• _Kutipan Halaman_:
/---

Selain itu, ketentuan Pasal 2 tidak konsisten antara penyebutan barang siapa yang dalam bahasa hukum adalah orang dan badan hukum, tapi kemudian terdapat pula penjelasan hanya menyebut organisasi. Begitu juga rumusan pasal 3 ada perbedaan alamat subjek hukum yang dituju. Eksistensi UU ini perlu ditinjau kembali karena sering menimbulkan berbagai permasalahan dalam prakteknya karena hanya mengakui enam agama saja. Dampak langsung bisa dilihat pada contoh pencatatan perkawinan, KTP dan pembuatan surat kematian.

\---

• _Butir yang Diberikan_:
/---

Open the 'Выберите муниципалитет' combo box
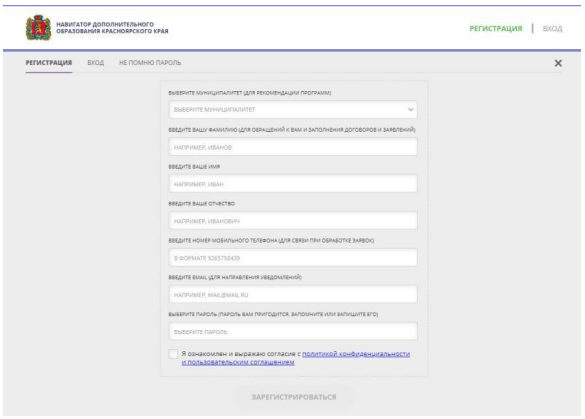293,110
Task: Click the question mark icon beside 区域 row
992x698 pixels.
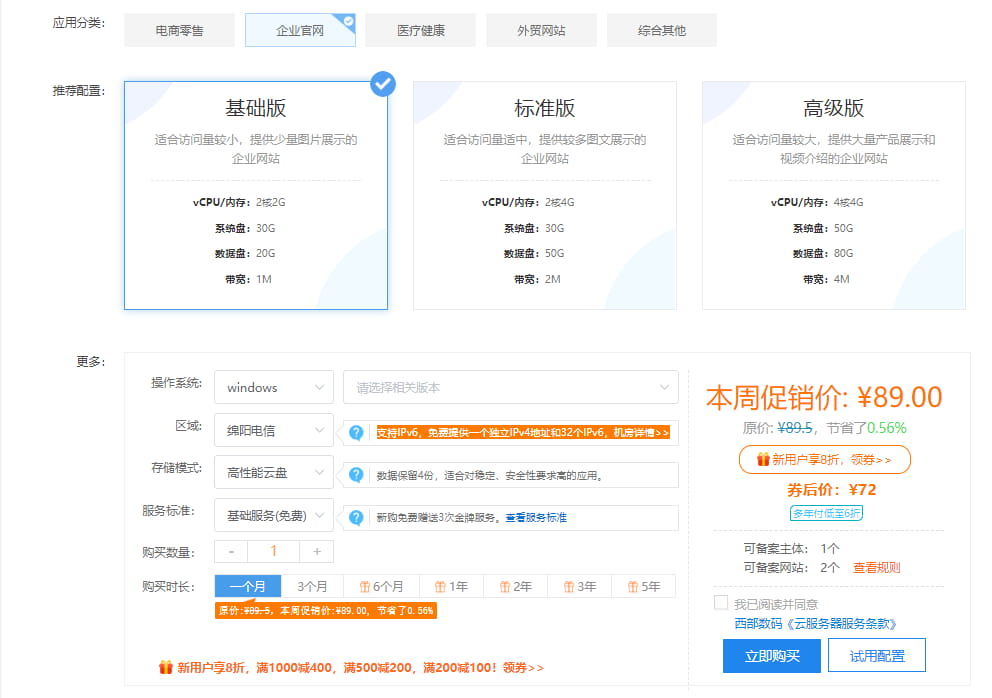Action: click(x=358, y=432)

\---
/---

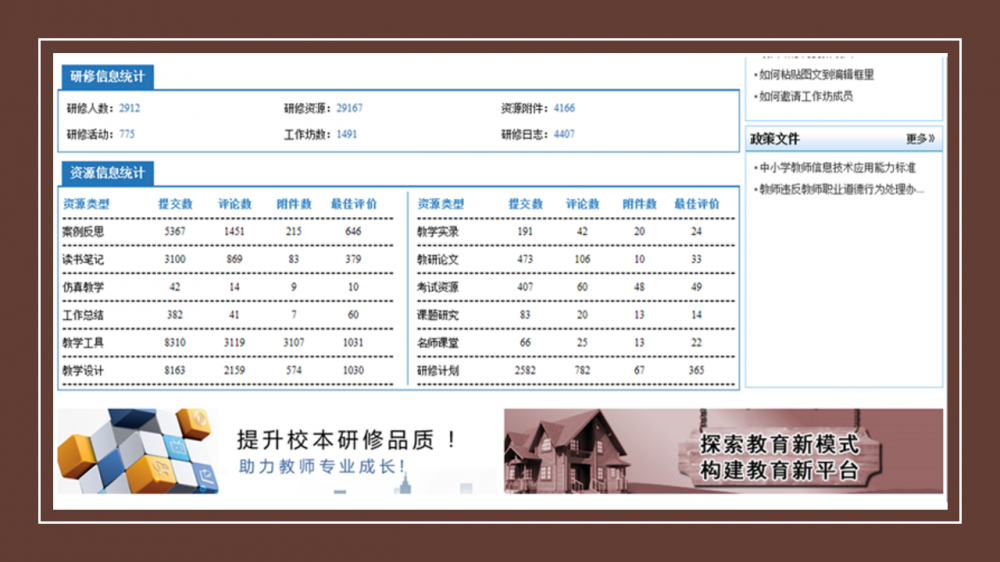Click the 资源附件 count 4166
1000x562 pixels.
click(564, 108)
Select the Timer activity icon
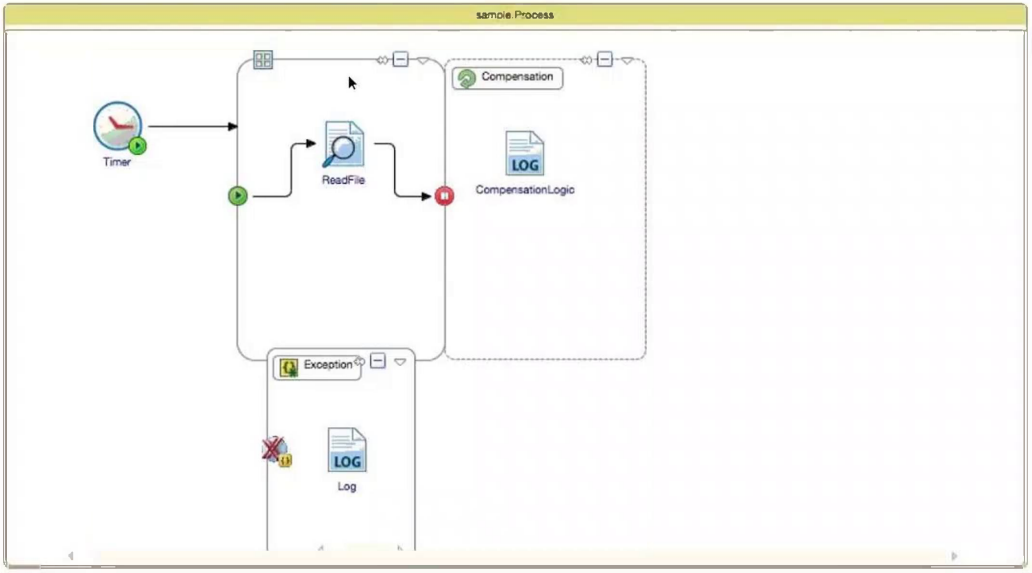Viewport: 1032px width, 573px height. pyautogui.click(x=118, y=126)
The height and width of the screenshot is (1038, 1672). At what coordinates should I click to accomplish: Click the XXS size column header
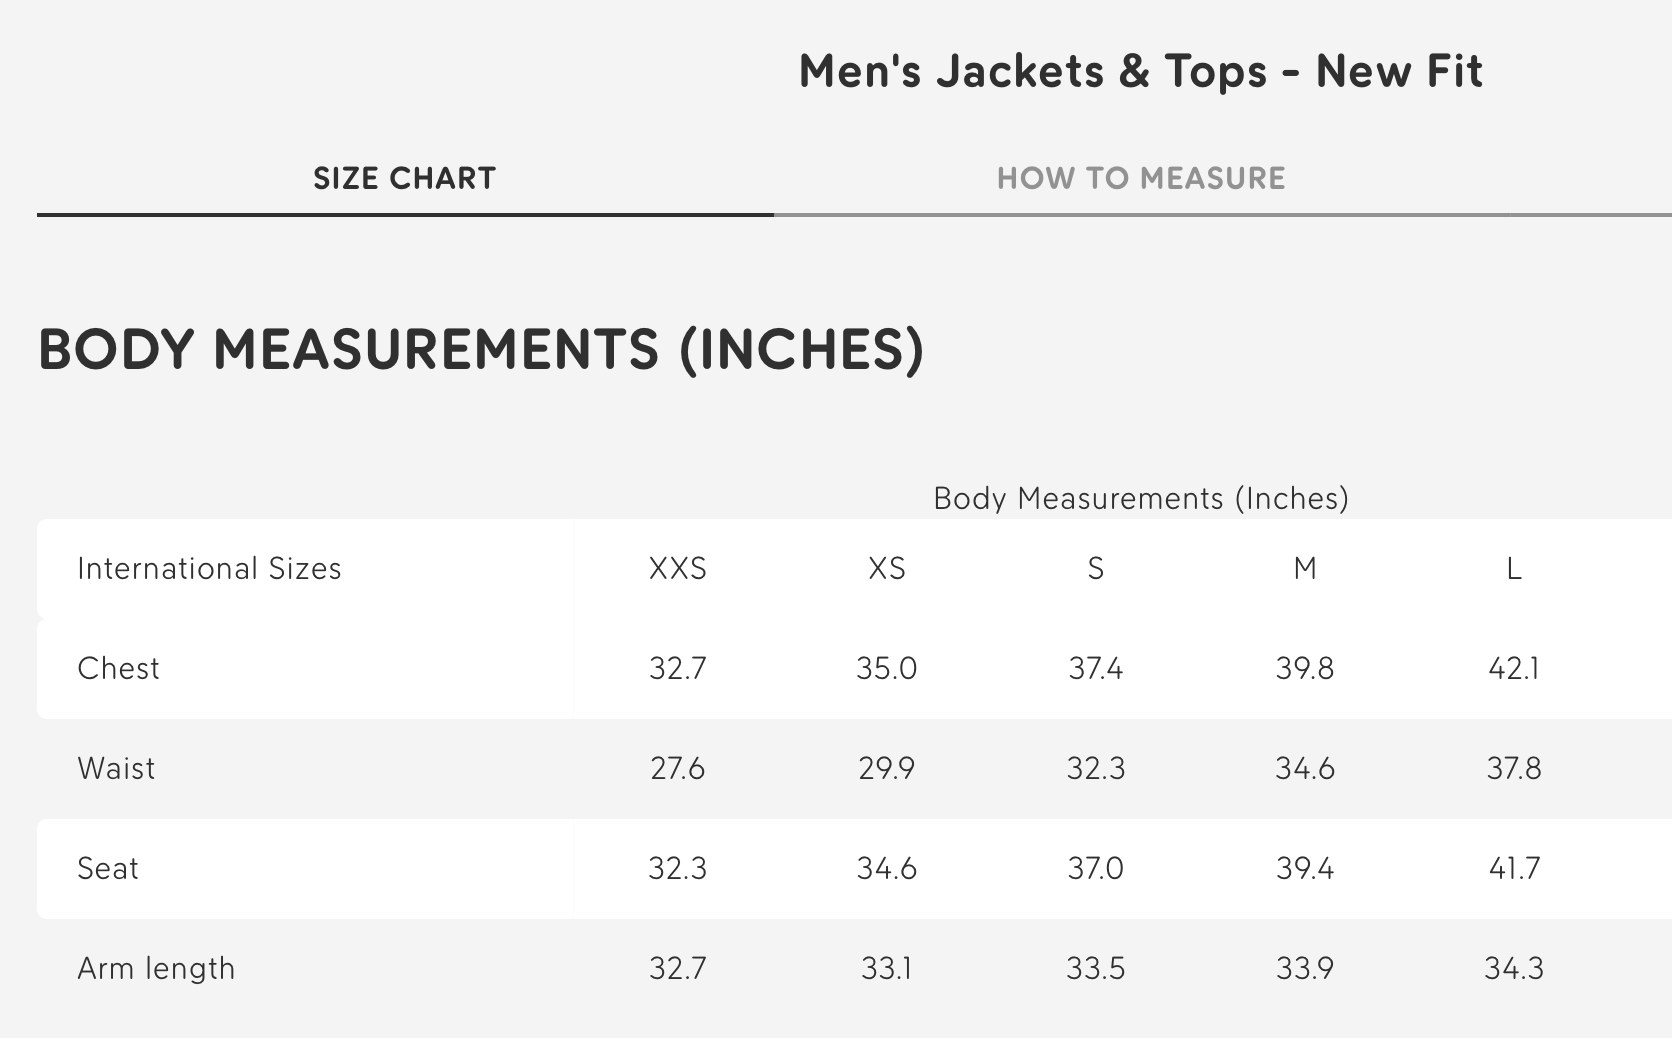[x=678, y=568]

\---
/---

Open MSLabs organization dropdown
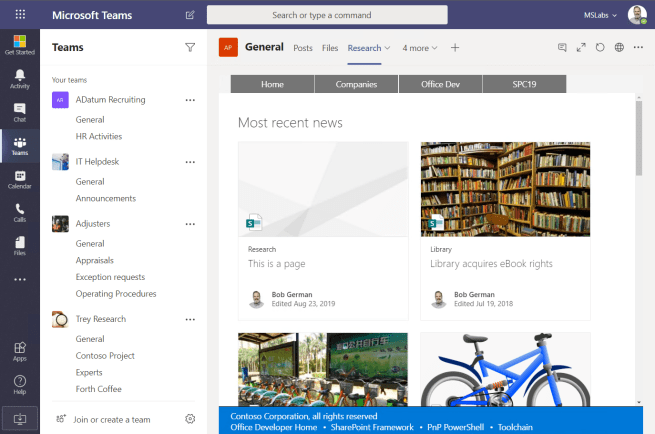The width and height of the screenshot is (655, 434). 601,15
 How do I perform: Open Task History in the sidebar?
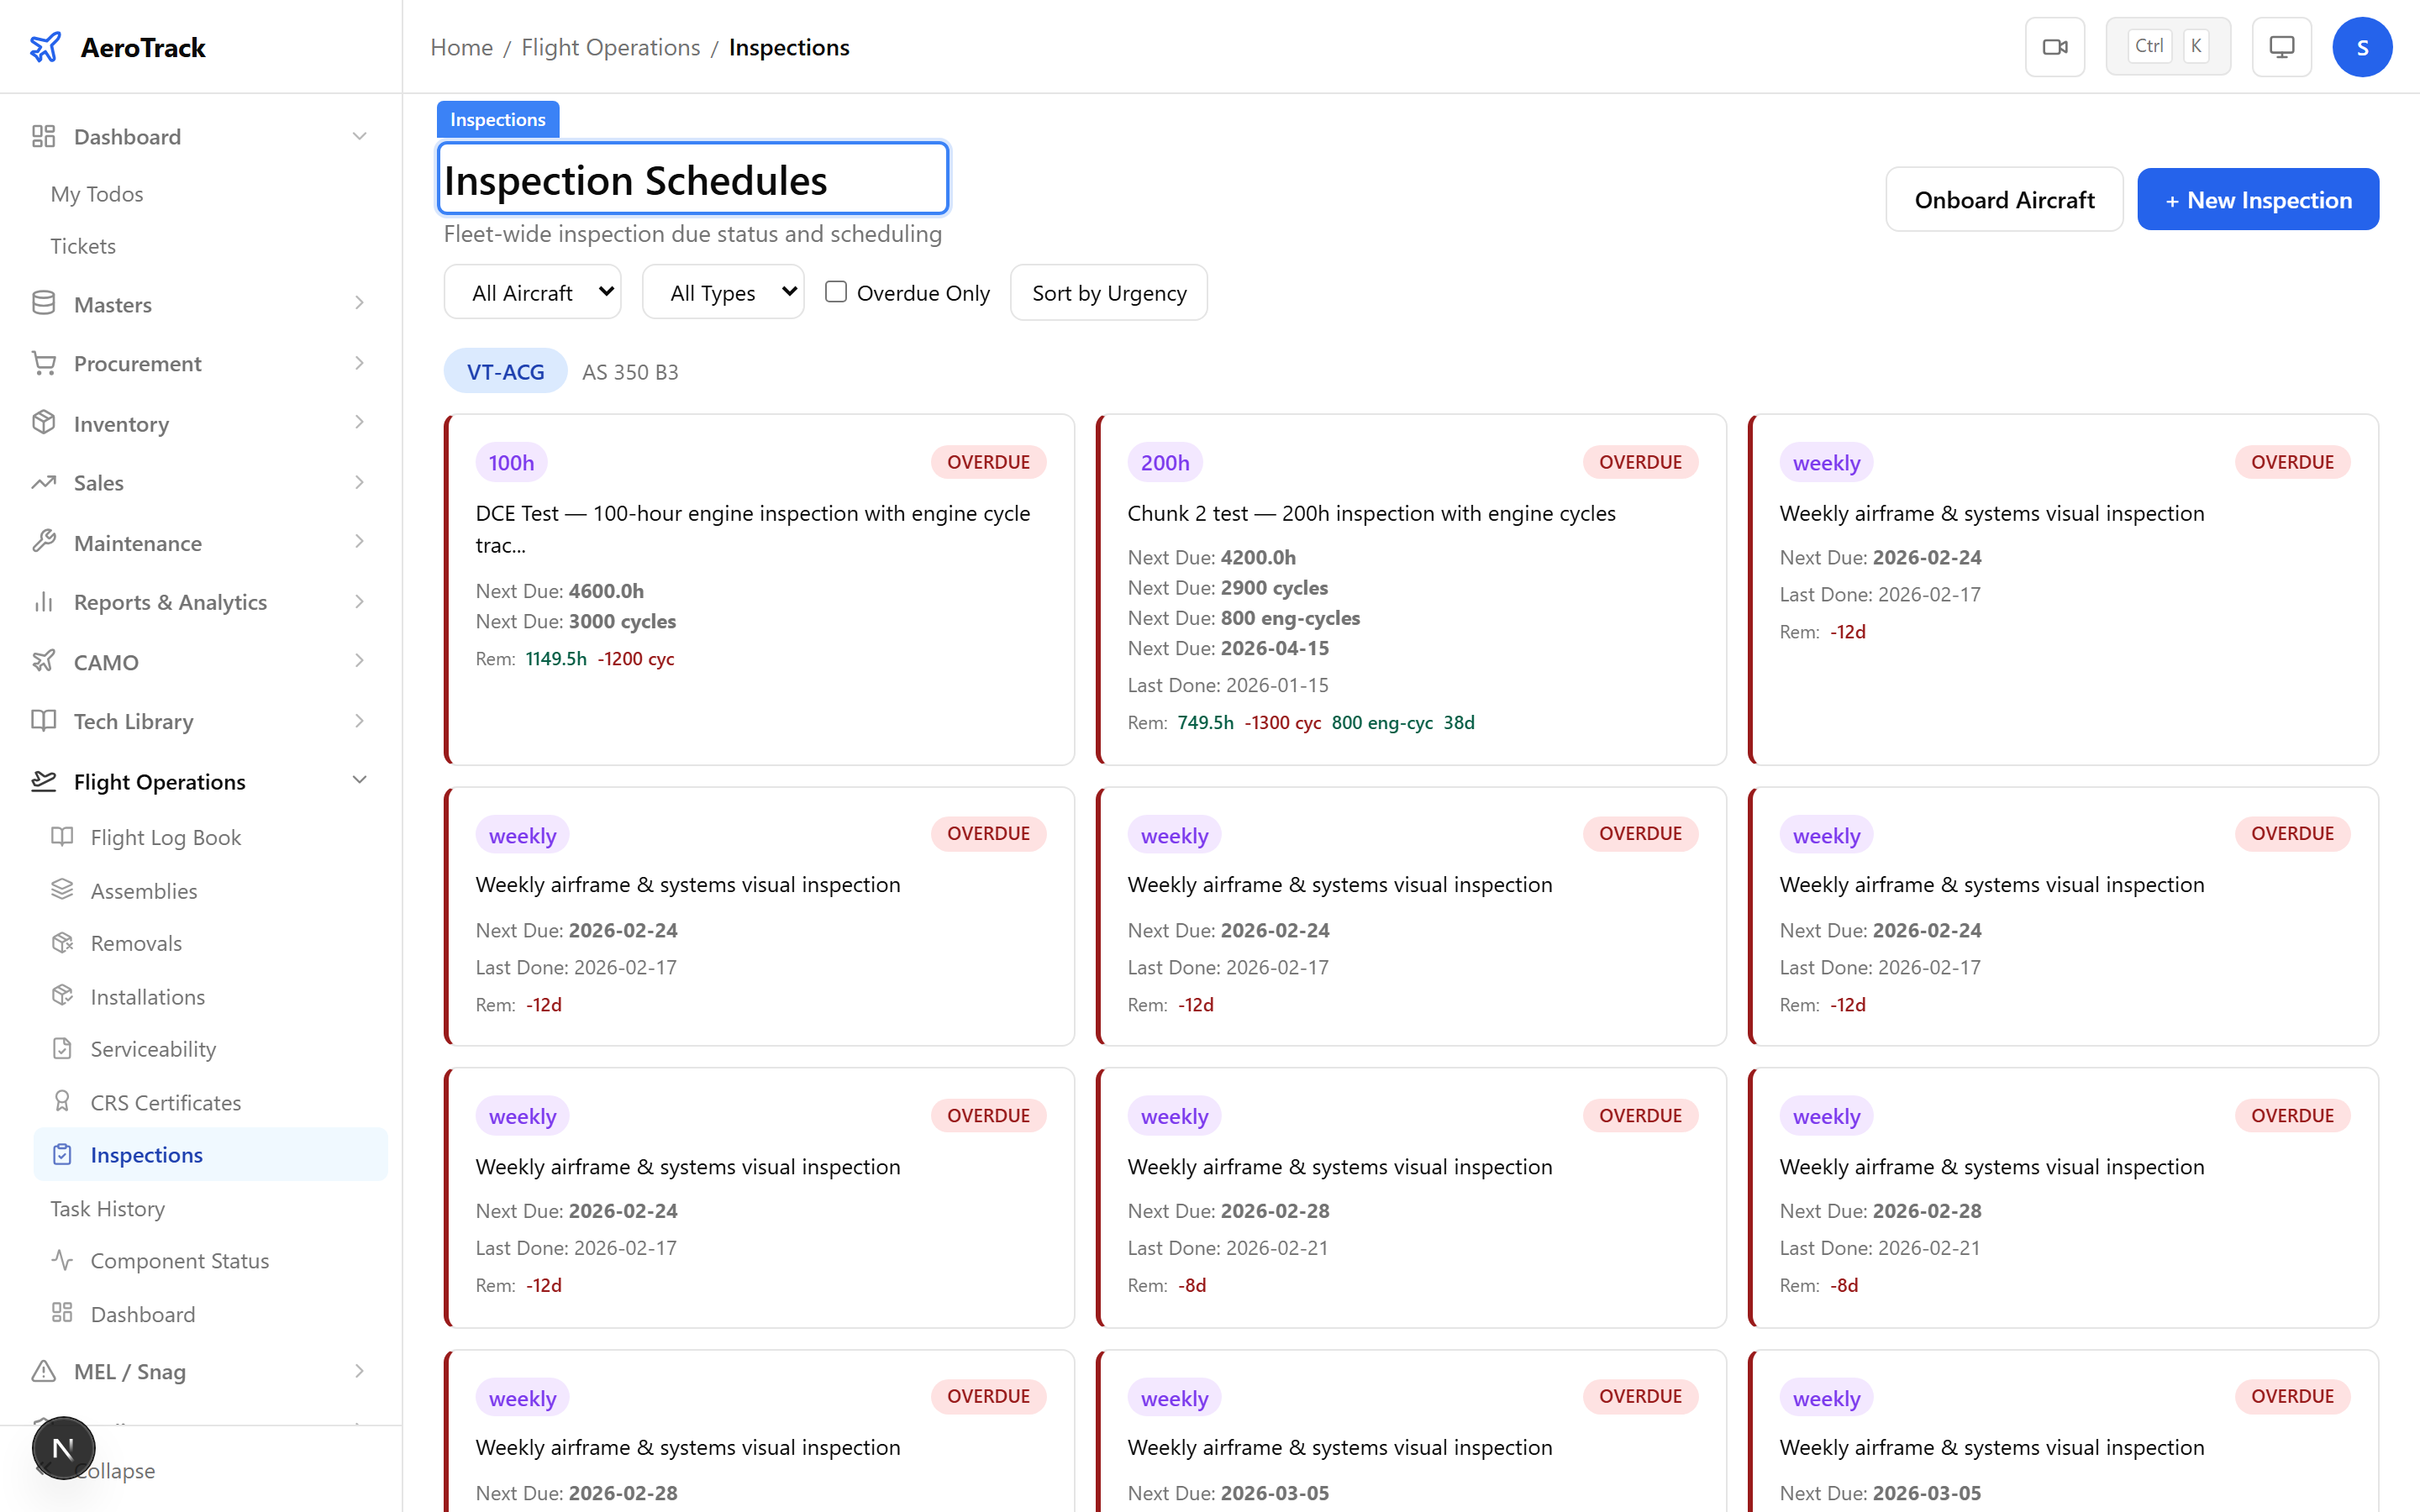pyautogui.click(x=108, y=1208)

\---

• _Soal_: Tolong kutip bagian kutipan halaman mulai dari "Selain itu, ketentuan" sampai dengan "pembuatan surat kematian.", tanpa mengubah satu kata pun. Butir-butir ini tidak ada hubungannya dengan kutipan halaman.

• _Penyelesaian Soal_:
Selain itu, ketentuan Pasal 2 tidak konsisten antara penyebutan barang siapa yang dalam bahasa hukum adalah orang dan badan hukum, tapi kemudian terdapat pula penjelasan hanya menyebut organisasi. Begitu juga rumusan pasal 3 ada perbedaan alamat subjek hukum yang dituju. Eksistensi UU ini perlu ditinjau kembali karena sering menimbulkan berbagai permasalahan dalam prakteknya karena hanya mengakui enam agama saja. Dampak langsung bisa dilihat pada contoh pencatatan perkawinan, KTP dan pembuatan surat kematian.